-- DATA PROVIDED follows --
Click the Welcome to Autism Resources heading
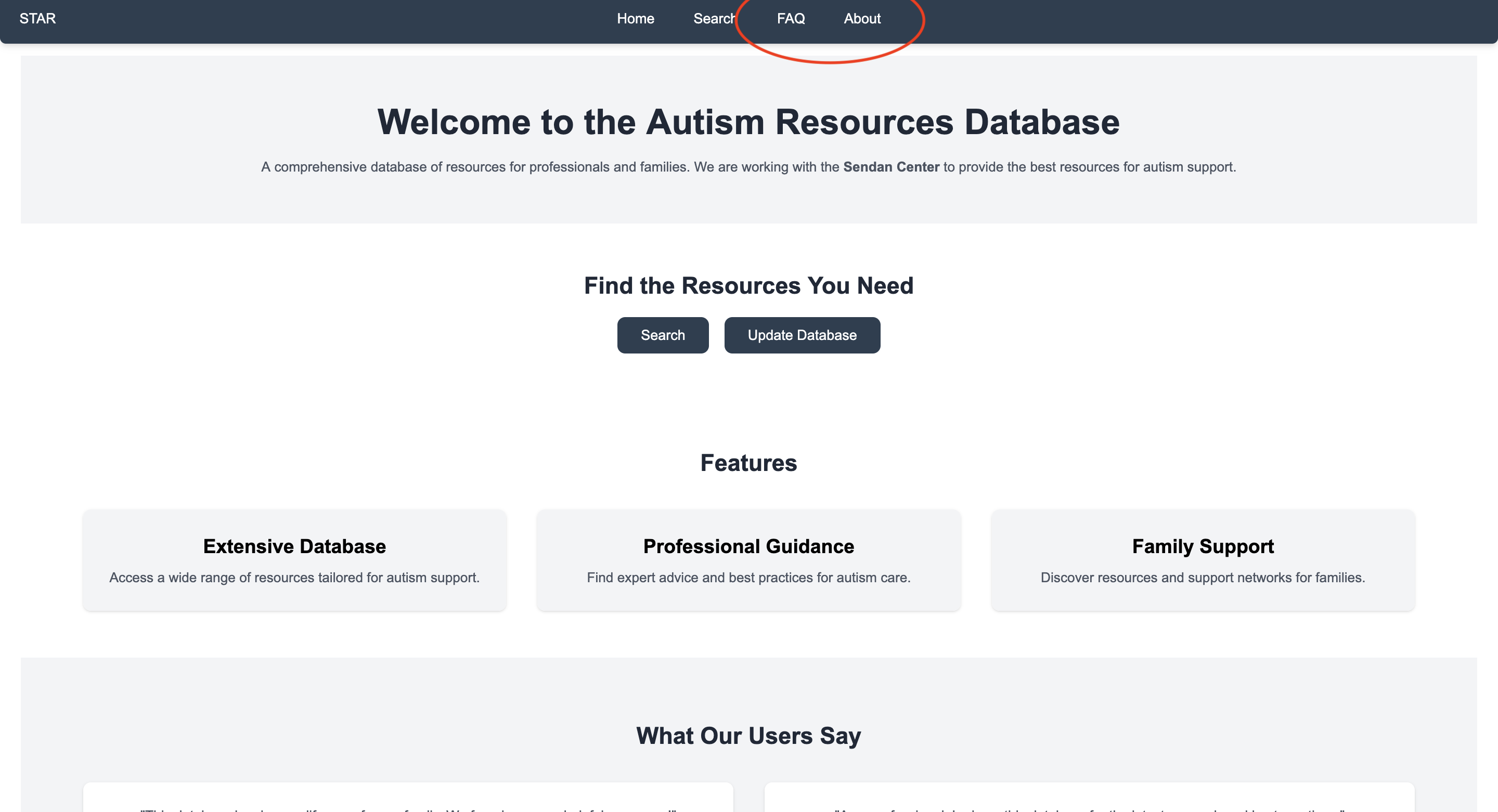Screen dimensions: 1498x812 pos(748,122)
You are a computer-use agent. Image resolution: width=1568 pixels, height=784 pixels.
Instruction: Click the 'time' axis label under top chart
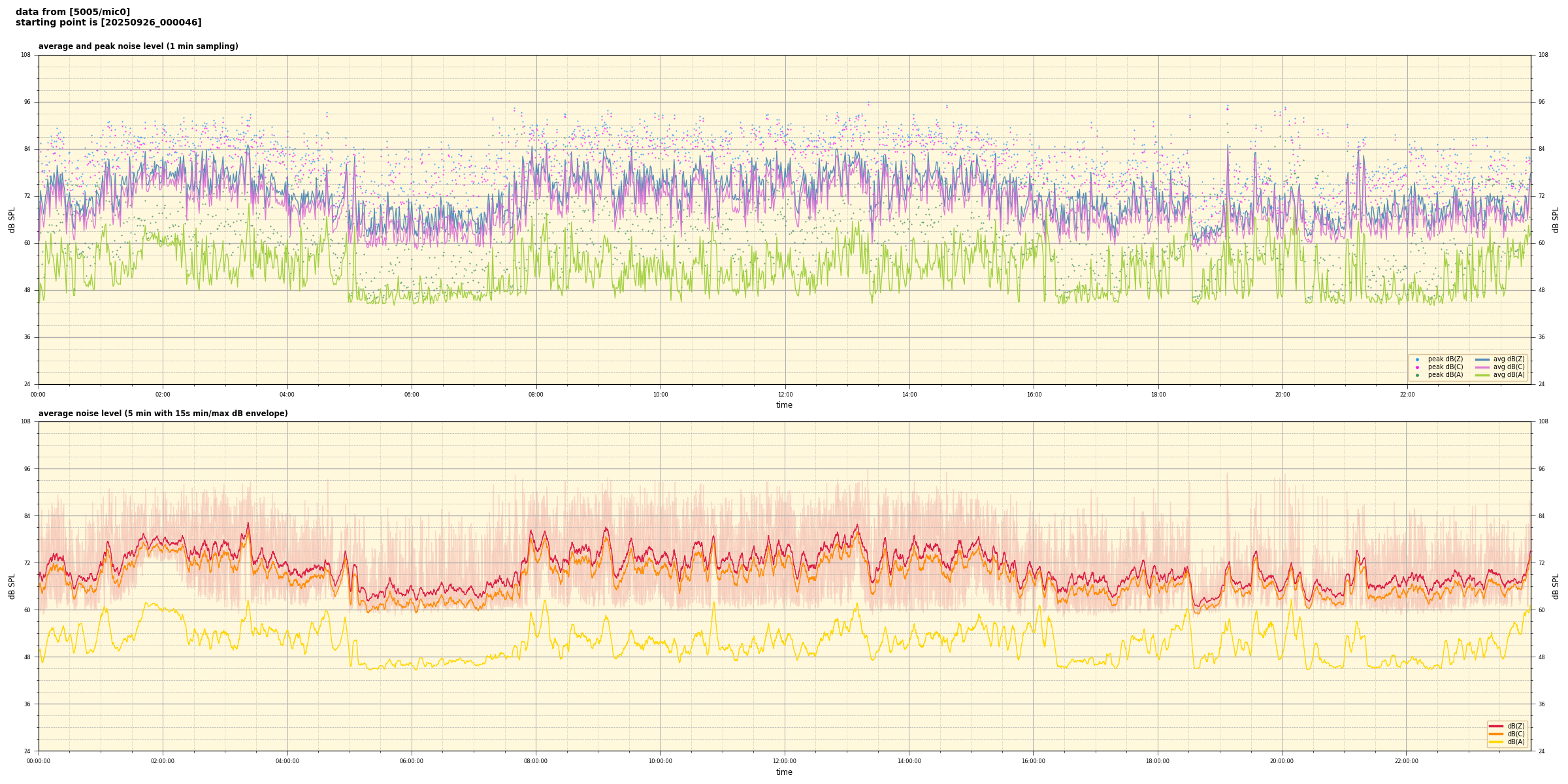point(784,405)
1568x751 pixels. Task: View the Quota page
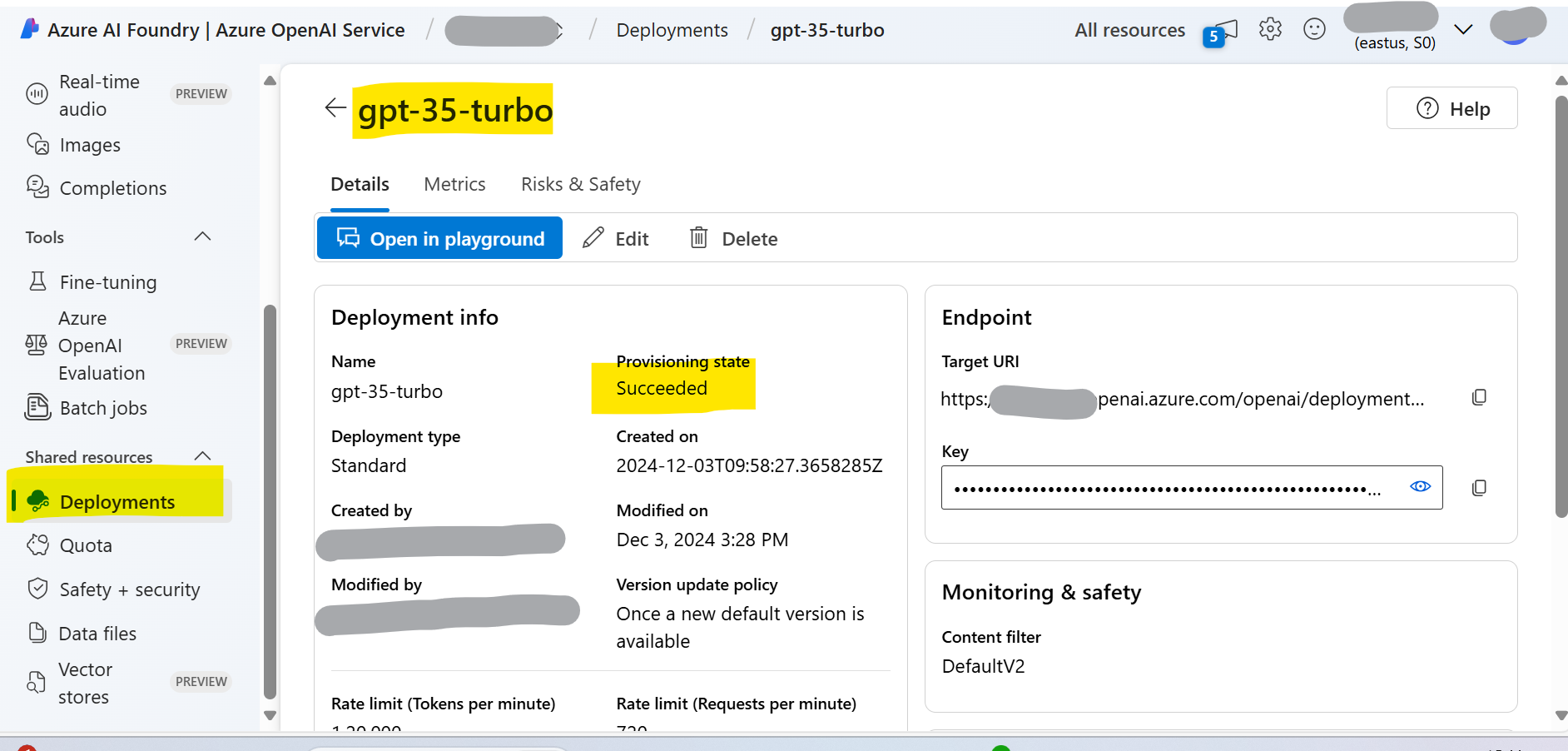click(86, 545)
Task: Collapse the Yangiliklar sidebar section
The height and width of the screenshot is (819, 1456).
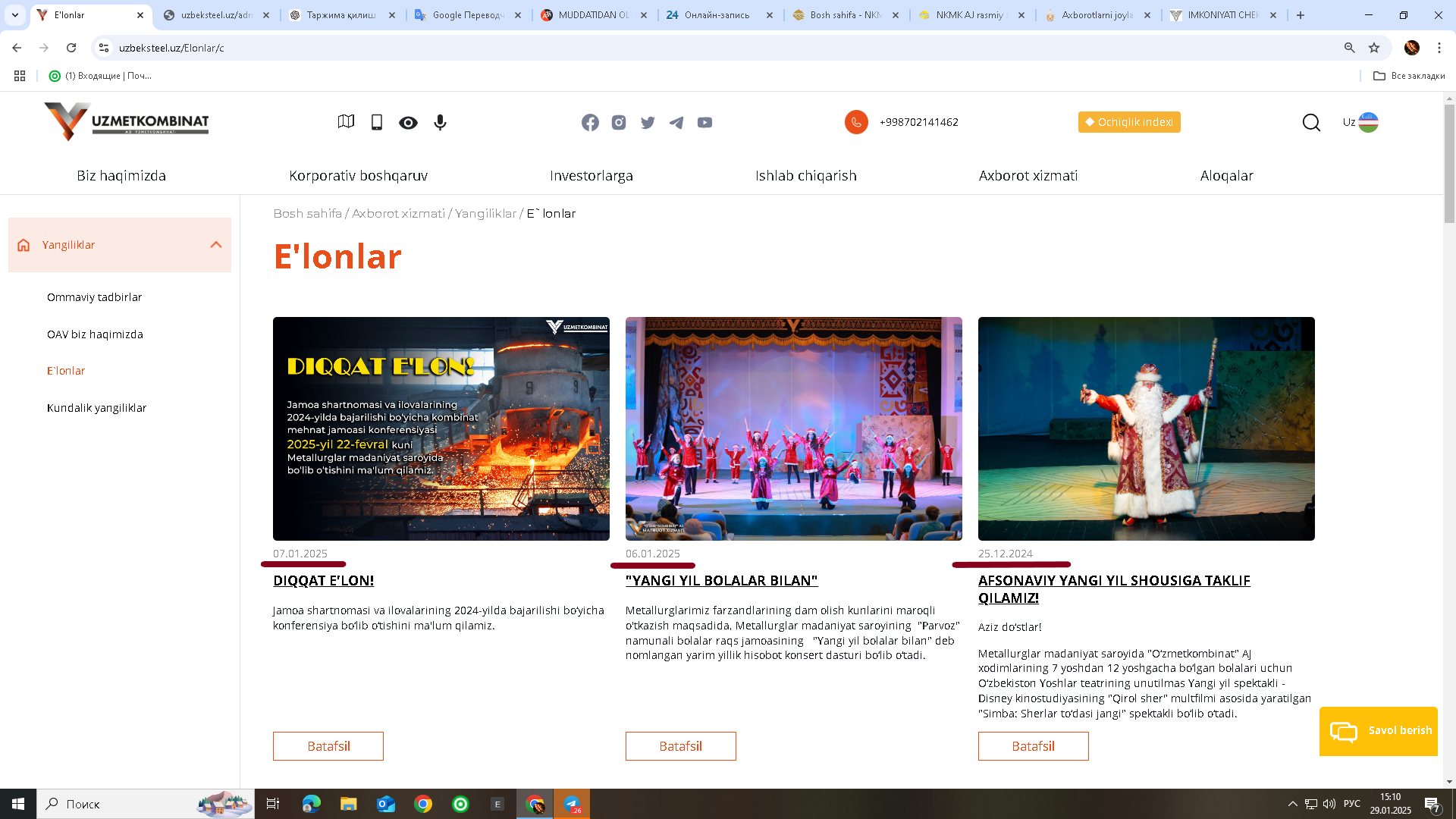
-- DATA PROVIDED concluded --
§ WHAT TO WORK ON:
Copy exactly the lines that run from the one containing "Instruction: Click the" to the last line of the records, both included, and leave out every picture.

§ OUTPUT BELOW:
Instruction: Click the 'time' axis label under top chart
point(784,405)
1568x751 pixels. Task: View the Quota page
click(86, 545)
Task: Collapse the Yangiliklar sidebar section
The height and width of the screenshot is (819, 1456).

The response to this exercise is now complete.